[Requirement] Turn every line of the listing below into a numbered list, one line per item, and leave out any blank lines.

[Dataset content]

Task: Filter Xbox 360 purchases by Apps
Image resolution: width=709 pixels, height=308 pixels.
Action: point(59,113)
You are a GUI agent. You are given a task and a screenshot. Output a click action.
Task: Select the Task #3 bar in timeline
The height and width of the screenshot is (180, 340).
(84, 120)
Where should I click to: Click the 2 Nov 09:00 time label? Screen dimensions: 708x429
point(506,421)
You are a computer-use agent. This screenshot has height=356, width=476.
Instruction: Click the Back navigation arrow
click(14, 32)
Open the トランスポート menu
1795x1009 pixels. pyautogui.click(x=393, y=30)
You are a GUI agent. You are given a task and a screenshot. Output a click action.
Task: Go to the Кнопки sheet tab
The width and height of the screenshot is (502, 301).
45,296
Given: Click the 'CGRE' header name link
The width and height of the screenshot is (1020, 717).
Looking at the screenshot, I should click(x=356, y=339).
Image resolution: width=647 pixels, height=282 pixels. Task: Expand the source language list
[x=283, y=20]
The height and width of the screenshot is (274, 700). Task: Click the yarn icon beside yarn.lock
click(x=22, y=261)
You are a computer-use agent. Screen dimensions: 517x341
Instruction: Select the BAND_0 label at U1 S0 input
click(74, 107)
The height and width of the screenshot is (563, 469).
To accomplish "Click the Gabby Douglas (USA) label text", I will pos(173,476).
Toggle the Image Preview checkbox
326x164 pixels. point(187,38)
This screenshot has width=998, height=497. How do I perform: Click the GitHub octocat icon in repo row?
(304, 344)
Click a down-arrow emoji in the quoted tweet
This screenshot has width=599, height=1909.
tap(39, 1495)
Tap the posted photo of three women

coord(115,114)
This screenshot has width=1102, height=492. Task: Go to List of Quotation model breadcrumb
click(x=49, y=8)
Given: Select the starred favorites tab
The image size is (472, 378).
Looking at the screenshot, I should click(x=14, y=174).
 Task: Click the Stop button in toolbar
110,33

[Result]
1. Task: Filter Xbox 360 purchases by Apps
2. Image resolution: width=709 pixels, height=308 pixels.
3. Action: point(59,113)
4. You are a GUI agent. You are given a task and a screenshot. Output a click action.
5. Task: Select the Task #3 bar in timeline
6. The height and width of the screenshot is (180, 340).
7. (84, 120)
8. Where should I click to: Click the 2 Nov 09:00 time label? Screen dimensions: 708x429
9. point(506,421)
10. You are a computer-use agent. This screenshot has height=356, width=476.
11. Instruction: Click the Back navigation arrow
12. click(14, 32)
13. Open the トランスポート menu
14. 1795x1009 pixels. pyautogui.click(x=393, y=30)
15. You are a GUI agent. You are given a task and a screenshot. Output a click action.
16. Task: Go to the Кнопки sheet tab
17. The width and height of the screenshot is (502, 301).
18. 45,296
19. Given: Click the 'CGRE' header name link
20. The width and height of the screenshot is (1020, 717).
21. Looking at the screenshot, I should click(x=356, y=339).
22. Image resolution: width=647 pixels, height=282 pixels. Task: Expand the source language list
23. [x=283, y=20]
24. The height and width of the screenshot is (274, 700). Task: Click the yarn icon beside yarn.lock
25. click(x=22, y=261)
26. You are a computer-use agent. Screen dimensions: 517x341
27. Instruction: Select the BAND_0 label at U1 S0 input
28. click(74, 107)
29. The height and width of the screenshot is (563, 469).
30. To accomplish "Click the Gabby Douglas (USA) label text", I will pos(173,476).
31. Toggle the Image Preview checkbox
32. 326x164 pixels. point(187,38)
33. This screenshot has width=998, height=497. How do I perform: Click the GitHub octocat icon in repo row?
34. (304, 344)
35. Click a down-arrow emoji in the quoted tweet
36. This screenshot has width=599, height=1909.
37. tap(39, 1495)
38. Tap the posted photo of three women
39. coord(115,114)
40. This screenshot has width=1102, height=492. Task: Go to List of Quotation model breadcrumb
41. click(x=49, y=8)
42. Given: Select the starred favorites tab
43. The image size is (472, 378).
44. Looking at the screenshot, I should click(x=14, y=174).
45.  Task: Click the Stop button in toolbar
46. 110,33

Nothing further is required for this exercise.